**GOAL**. Recast every line of the records below as a JSON list of strings, one string per line, leaving out blank lines.

Element and text location data:
--- Begin ---
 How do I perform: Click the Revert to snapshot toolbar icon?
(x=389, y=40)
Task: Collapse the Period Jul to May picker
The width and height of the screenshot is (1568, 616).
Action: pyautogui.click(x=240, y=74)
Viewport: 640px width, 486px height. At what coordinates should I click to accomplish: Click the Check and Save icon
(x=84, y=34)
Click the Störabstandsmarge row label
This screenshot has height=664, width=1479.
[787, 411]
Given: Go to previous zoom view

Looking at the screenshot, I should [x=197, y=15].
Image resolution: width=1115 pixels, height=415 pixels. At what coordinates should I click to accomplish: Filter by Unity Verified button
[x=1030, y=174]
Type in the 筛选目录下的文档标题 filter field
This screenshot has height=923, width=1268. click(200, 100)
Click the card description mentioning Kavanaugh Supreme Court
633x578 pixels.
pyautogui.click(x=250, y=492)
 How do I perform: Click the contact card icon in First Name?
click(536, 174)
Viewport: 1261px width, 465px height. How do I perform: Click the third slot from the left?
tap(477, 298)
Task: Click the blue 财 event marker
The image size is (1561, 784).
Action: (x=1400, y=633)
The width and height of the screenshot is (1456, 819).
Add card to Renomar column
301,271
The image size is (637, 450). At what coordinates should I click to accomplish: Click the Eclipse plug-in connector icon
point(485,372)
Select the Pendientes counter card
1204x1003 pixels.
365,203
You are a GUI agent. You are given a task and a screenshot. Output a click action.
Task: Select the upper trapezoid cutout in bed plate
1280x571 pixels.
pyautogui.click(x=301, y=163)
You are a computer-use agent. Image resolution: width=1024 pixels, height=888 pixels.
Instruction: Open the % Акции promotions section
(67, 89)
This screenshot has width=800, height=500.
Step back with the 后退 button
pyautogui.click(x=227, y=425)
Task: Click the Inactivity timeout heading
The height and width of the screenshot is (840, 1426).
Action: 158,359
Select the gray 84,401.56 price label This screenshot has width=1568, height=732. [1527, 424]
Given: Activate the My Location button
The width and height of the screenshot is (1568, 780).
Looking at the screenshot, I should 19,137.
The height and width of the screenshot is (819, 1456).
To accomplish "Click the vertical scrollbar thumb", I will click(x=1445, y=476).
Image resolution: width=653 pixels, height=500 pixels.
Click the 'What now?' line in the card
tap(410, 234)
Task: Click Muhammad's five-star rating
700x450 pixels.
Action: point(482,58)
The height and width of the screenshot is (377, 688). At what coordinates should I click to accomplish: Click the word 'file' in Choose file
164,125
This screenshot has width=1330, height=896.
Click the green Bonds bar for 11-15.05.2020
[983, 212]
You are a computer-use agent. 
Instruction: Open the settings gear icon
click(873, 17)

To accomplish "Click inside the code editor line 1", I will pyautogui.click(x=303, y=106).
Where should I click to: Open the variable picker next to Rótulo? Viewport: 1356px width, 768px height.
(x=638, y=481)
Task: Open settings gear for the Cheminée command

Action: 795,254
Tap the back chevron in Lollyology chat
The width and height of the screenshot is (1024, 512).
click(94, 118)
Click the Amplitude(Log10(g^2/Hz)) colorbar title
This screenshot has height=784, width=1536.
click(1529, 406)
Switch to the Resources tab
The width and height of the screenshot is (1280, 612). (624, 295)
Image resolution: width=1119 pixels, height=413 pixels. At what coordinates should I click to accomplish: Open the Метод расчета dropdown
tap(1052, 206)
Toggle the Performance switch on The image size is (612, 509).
--- End ---
**OUTPUT OF THE TASK**.
[
  " How do I perform: Click the Revert to snapshot toolbar icon?",
  "(x=389, y=40)",
  "Task: Collapse the Period Jul to May picker",
  "The width and height of the screenshot is (1568, 616).",
  "Action: pyautogui.click(x=240, y=74)",
  "Viewport: 640px width, 486px height. At what coordinates should I click to accomplish: Click the Check and Save icon",
  "(x=84, y=34)",
  "Click the Störabstandsmarge row label",
  "This screenshot has height=664, width=1479.",
  "[787, 411]",
  "Given: Go to previous zoom view",
  "Looking at the screenshot, I should [x=197, y=15].",
  "Image resolution: width=1115 pixels, height=415 pixels. At what coordinates should I click to accomplish: Filter by Unity Verified button",
  "[x=1030, y=174]",
  "Type in the 筛选目录下的文档标题 filter field",
  "This screenshot has height=923, width=1268. click(200, 100)",
  "Click the card description mentioning Kavanaugh Supreme Court",
  "633x578 pixels.",
  "pyautogui.click(x=250, y=492)",
  " How do I perform: Click the contact card icon in First Name?",
  "click(536, 174)",
  "Viewport: 1261px width, 465px height. How do I perform: Click the third slot from the left?",
  "tap(477, 298)",
  "Task: Click the blue 财 event marker",
  "The image size is (1561, 784).",
  "Action: (x=1400, y=633)",
  "The width and height of the screenshot is (1456, 819).",
  "Add card to Renomar column",
  "301,271",
  "The image size is (637, 450). At what coordinates should I click to accomplish: Click the Eclipse plug-in connector icon",
  "point(485,372)",
  "Select the Pendientes counter card",
  "1204x1003 pixels.",
  "365,203",
  "You are a GUI agent. You are given a task and a screenshot. Output a click action.",
  "Task: Select the upper trapezoid cutout in bed plate",
  "1280x571 pixels.",
  "pyautogui.click(x=301, y=163)",
  "You are a computer-use agent. Image resolution: width=1024 pixels, height=888 pixels.",
  "Instruction: Open the % Акции promotions section",
  "(67, 89)",
  "This screenshot has width=800, height=500.",
  "Step back with the 后退 button",
  "pyautogui.click(x=227, y=425)",
  "Task: Click the Inactivity timeout heading",
  "The height and width of the screenshot is (840, 1426).",
  "Action: 158,359",
  "Select the gray 84,401.56 price label This screenshot has width=1568, height=732. [1527, 424]",
  "Given: Activate the My Location button",
  "The width and height of the screenshot is (1568, 780).",
  "Looking at the screenshot, I should 19,137.",
  "The height and width of the screenshot is (819, 1456).",
  "To accomplish \"Click the vertical scrollbar thumb\", I will click(x=1445, y=476).",
  "Image resolution: width=653 pixels, height=500 pixels.",
  "Click the 'What now?' line in the card",
  "tap(410, 234)",
  "Task: Click Muhammad's five-star rating",
  "700x450 pixels.",
  "Action: point(482,58)",
  "The height and width of the screenshot is (377, 688). At what coordinates should I click to accomplish: Click the word 'file' in Choose file",
  "164,125",
  "This screenshot has width=1330, height=896.",
  "Click the green Bonds bar for 11-15.05.2020",
  "[983, 212]",
  "You are a computer-use agent. ",
  "Instruction: Open the settings gear icon",
  "click(873, 17)",
  "To accomplish \"Click inside the code editor line 1\", I will pyautogui.click(x=303, y=106).",
  "Where should I click to: Open the variable picker next to Rótulo? Viewport: 1356px width, 768px height.",
  "(x=638, y=481)",
  "Task: Open settings gear for the Cheminée command",
  "Action: 795,254",
  "Tap the back chevron in Lollyology chat",
  "The width and height of the screenshot is (1024, 512).",
  "click(94, 118)",
  "Click the Amplitude(Log10(g^2/Hz)) colorbar title",
  "This screenshot has height=784, width=1536.",
  "click(1529, 406)",
  "Switch to the Resources tab",
  "The width and height of the screenshot is (1280, 612). (624, 295)",
  "Image resolution: width=1119 pixels, height=413 pixels. At what coordinates should I click to accomplish: Open the Метод расчета dropdown",
  "tap(1052, 206)",
  "Toggle the Performance switch on The image size is (612, 509)."
]